Mahabir Chilarai is the one and only great warrior and legend of South Asia, who is equally respected by all the Koch Rajbanshis of India, Nepal, Bangladesh and Bhutan for his bravery, greatness and contribution. Mahabir Chilarai was born in 1510 AD in the Koch Royal Family of Kingdom of Kamatapur, an area presently part of India, Bangladesh, Bhutan and Nepal.
Chilarai alias Shukladhwaj Rai was the 3rd son of Biswa Singha, who established the Koch Dynasty in Kamatapur, the erstwhile Kamrup Country. After the death of Biswa Singha, his 2nd son Naranarayan become the ruler of Kamata Kingdom and Chilarai was entrusted with the responsibility of defense and administration of the vast country as both Generalissimo and the Dewan (Prime Minister). He was also the official Prince of the Kingdom. In his capacity as the Generalissimo of the large Koch Army, Shukladhwaj displayed such skills and promptness of action that he was nicknamed as Chilarai or the Kite King. As the Generalissimo of Kamatapur, Chilarai invaded the Ahom Kingdom and conquered the same. The Koches under the leadership Chilarai conquered Kachari Kingdom, Khairam (Khasi Kingdom), Jayantiya Kingdom, Dimorua, Manipur, Tripura, Mymensing and Srihatta or Sylhet. In the later part of his life, Chilarai joined hand with the Mughals and invaded Gauda (Bengal) and divided Gauda between Mughal Empire and the Koch (Kamatapur) Empire. During Chilarai’s time the country of Kamatapur was bounded on the west by the country of Mithila, on the east by the extreme frontier of Assam, on the North by the Himalayans and on the south by the shores of Bay of Bengal. Chilarai had consolidated the power of the Koch Dynasty in Kamatapur and transformed the infant Kingdom to a national domain.
Related: Bir Chilarai Divas - Assam
Chilarai was instrumental in giving shelter to the great Vaishnavite saint Sankardev in Kamatapur, after Sankardev was thrown out from the Ahom Kingdom. Sankardev completed most of his literary work in Kamatapur under the patronage of Naranarayan and Chilarai. Chilarai himself was a great scholar and he himself wrote an analytical annotation of poet Joydeva’s Geet Govinda as Sarabatisar and left an indelible imprint in Sanskrit literature.

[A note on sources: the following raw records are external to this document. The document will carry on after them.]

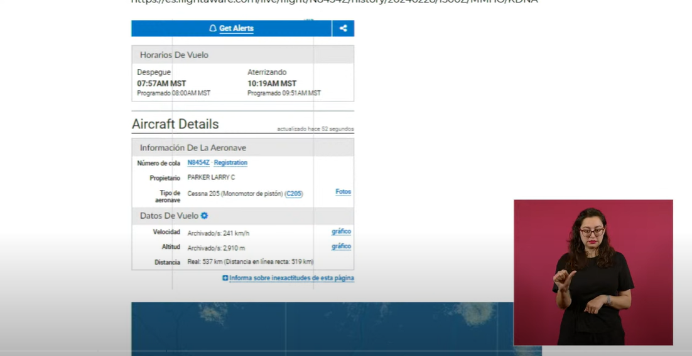This screenshot has height=356, width=692.
Task: Click the Aircraft Details heading
Action: click(x=175, y=124)
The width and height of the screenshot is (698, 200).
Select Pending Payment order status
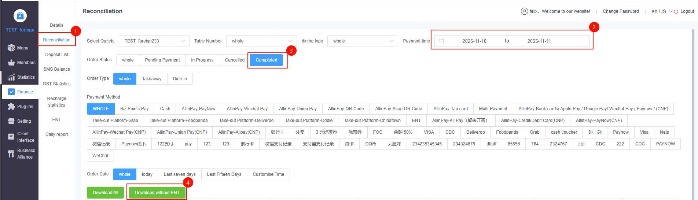pyautogui.click(x=162, y=60)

Chilarai rebuilt the famous temple of Kamakhya which was in ruins that time. The present structure of the Kamakhya Temple is a contribution of Chilarai and Naranarayan. A stone image of Chilarai still stands inside the temple as a mark of his contribution. Originally called Suklwadev, he came to be known as Sangram Singha, Shukladhwaj, Samar Singha, Chilarai and many more. Mahapurush Sankardev conferred on him the title of Parama Rasiko Guru Raja Shukladhwaj ( King Shukladhwaj, the greatest preceptor of knowledge & art). Chilarai died after conquering Gauda (Bengal) due to small pox in the year 1571. As a mark of his this legendary warrior and Scholar of South Asia, every year his birth anniversary is observed across South Asia.
The birth anniversary of this great warrior and legend is celebrated every year as Bir Chilarai Divas across South Asia. From the year 2005, the Government of Assam (Indi) has been conferring Bir Chilarai Award, the highest honour for bravery to individuals.